The initiative came about after Foreign Minister Luis Almagro (a strong candidate for the secretary general of the Organization of American States) visited a UNHCR camp in Jordan while on a tour of the Middle East. What he saw there, he told the press, were "people living in conditions of vulnerability," especially children. Uruguay proposed taking in 100 or so orphans from the camp, but while UNHCR officials applauded the offer, they reportedly encouraged the Uruguayans to instead bring entire families from camps in Lebanon, where conditions are more difficult. Uruguay accepted but still made a point of selecting families with numerous children, "because they are the most vulnerable," explains Miranda, who led a mission to Lebanon to interview prospective participants in the program. Uruguayan officials arrived with brochures in Arabic and videos about their country. "We tried not to create any false expectations," Miranda says.

The toughest challenge will be finding work for the adult refugees. Because a large part of Syria's economy has traditionally been based in agriculture, Uruguayan officials had expected most of the refugees would be farmers. They were surprised at the diversity of occupations: There are construction workers, retail-business owners, and service workers in the initial group, according to Miranda. Officials have had to rethink where families might be relocated; instead of placing them in rural communities, some may end up living in Montevideo and other cities.

The resettled refugees won't be the only Syrians arriving in Uruguay: The government has also offered to receive six detainees, four of whom are from Syria, cleared for release from Guantanamo Bay after being "held unjustly," according to Miranda; they cannot return home due to concerns about their security. (They were originally slated to be transferred to Uruguay in September, but the operation has been delayed at least until after the first round of presidential elections in October.)

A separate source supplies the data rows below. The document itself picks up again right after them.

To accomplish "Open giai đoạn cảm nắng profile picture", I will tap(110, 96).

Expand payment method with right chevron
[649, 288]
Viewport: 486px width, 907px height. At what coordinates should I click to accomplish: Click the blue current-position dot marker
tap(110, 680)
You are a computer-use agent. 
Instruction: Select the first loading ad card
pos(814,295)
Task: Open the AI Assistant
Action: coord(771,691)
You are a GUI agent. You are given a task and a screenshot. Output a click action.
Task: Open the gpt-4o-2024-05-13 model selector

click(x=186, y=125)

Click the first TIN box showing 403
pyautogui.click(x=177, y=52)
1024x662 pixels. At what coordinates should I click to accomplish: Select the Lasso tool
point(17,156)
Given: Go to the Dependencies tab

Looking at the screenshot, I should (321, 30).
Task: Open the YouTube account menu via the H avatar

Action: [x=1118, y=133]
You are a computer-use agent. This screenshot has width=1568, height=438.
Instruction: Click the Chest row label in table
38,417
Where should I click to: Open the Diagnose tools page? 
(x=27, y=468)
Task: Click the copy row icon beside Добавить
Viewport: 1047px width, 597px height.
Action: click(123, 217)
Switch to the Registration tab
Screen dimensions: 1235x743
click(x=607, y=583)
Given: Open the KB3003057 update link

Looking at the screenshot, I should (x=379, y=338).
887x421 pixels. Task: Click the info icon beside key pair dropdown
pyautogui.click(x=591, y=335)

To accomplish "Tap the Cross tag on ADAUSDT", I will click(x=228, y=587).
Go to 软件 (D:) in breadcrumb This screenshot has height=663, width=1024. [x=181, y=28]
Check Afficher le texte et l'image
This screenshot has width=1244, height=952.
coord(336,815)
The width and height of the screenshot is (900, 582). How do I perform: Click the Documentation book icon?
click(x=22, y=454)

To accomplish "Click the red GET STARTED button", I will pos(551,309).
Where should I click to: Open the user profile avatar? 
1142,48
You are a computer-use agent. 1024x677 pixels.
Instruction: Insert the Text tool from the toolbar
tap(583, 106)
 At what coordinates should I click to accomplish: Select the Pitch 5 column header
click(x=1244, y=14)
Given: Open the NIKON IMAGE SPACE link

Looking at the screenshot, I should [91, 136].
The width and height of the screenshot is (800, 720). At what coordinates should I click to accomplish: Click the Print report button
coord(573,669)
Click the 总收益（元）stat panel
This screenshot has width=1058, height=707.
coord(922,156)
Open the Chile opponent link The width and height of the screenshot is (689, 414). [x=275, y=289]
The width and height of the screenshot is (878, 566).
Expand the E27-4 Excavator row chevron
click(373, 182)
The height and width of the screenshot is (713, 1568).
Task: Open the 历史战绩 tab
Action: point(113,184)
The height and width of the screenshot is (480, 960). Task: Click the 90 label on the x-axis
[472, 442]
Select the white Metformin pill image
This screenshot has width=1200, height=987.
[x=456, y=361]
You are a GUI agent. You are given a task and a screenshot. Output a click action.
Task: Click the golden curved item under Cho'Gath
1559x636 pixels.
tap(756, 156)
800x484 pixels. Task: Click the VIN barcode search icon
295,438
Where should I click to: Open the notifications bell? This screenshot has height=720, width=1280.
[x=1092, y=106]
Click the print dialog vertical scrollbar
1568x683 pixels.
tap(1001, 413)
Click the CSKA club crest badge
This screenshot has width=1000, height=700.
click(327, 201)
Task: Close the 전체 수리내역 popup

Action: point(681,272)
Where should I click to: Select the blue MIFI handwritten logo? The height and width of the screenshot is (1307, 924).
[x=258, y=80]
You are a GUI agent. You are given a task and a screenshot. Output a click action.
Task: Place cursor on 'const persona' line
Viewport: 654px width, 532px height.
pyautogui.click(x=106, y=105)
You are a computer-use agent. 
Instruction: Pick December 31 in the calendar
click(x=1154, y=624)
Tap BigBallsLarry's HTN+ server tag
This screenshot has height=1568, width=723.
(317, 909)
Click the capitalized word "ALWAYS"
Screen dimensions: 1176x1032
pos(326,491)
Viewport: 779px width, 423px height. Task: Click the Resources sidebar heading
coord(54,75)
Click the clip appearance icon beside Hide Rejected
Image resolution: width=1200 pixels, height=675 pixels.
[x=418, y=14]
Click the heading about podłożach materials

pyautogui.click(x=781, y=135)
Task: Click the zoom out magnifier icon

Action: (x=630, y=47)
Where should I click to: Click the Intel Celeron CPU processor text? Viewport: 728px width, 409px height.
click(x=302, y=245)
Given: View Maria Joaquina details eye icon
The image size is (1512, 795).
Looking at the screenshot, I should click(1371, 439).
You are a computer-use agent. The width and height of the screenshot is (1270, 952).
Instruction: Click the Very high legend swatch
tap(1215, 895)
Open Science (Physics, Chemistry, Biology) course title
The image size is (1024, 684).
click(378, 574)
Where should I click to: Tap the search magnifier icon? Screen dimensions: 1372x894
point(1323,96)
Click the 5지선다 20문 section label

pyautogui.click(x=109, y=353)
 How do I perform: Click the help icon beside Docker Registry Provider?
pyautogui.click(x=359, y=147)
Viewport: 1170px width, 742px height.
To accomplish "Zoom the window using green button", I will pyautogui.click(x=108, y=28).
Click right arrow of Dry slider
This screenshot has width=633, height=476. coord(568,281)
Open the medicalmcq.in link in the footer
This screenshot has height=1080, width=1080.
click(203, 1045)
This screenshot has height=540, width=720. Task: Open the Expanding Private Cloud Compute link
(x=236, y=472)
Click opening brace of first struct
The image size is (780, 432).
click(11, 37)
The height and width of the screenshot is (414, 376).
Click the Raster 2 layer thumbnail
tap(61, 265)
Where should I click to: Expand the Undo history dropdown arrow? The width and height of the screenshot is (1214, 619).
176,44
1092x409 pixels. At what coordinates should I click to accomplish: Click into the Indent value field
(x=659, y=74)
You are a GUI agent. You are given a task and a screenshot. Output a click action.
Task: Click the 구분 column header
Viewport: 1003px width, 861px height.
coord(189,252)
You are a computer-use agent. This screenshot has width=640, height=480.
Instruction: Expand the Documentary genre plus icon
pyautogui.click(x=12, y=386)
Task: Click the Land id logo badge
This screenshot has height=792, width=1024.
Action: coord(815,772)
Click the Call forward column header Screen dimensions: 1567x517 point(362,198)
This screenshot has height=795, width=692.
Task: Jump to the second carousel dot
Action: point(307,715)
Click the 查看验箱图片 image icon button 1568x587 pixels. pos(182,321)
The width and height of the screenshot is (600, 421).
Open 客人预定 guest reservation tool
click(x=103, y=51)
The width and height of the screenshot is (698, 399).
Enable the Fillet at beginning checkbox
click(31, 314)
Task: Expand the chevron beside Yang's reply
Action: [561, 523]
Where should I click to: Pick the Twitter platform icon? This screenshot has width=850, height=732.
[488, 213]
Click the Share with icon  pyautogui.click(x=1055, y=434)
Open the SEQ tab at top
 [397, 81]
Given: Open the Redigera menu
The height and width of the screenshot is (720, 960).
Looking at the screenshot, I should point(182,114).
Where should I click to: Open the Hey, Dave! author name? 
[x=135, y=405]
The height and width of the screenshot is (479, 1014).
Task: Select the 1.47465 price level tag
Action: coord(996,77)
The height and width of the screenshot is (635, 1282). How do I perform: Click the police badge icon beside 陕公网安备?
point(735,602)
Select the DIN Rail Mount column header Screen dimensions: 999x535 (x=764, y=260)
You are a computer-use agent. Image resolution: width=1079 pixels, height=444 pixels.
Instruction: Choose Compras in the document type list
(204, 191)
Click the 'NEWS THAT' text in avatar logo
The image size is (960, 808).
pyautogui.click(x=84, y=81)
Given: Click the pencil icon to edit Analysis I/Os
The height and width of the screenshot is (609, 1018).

The Uruguayan government hopes Syrians integrate smoothly into the country's larger society, but officials are conscious that Uruguay is a fairly homogeneous nation that is not accustomed to new faces. There is no official mosque in the country; Muslim prayer services in Montevideo are held at a small Islamic cultural center. The government also faces criticism that the program is largely self-serving. "President José Mujica's aspirations of winning the Nobel Prize for Peace and the desire of Foreign Minister Luis Almagro to become secretary general of the OAS [Organization of American States] have become the central axis of Uruguay's foreign policy," columnist Tomás Linn wrote in Búsqueda, a news magazine.

Miranda, however, sees welcoming Syrians as a possible first step toward a broader refugee and resettlement policy that could benefit Uruguay in the long run. "Bringing in people with different backgrounds could help us grow as a society," he says. He also hopes other countries in the region will follow Uruguay's lead. "We are hoping to create a sort of ‘contagion effect,'" he says.

Refugee agencies hope so too. "This could encourage other nations in Latin America to take in more refugees," says Grisgraber of Refugees International.

Mohammed, in Colombia, says he would not mind seeing more compatriots in his host country. Since arriving, he has not met another Syrian.

Nonetheless, he says, Colombia has turned out to be the perfect choice for asylum. Though he longs for home and worries about his family still in Damascus, he says he is making every effort to integrate -- with good results. His physical appearance, uncommon in the country, helped him land modeling work and he has recorded his first song, an electronic dance track with lyrics in both Spanish and Arabic in a local studio. "It is a mix of my two worlds," he says.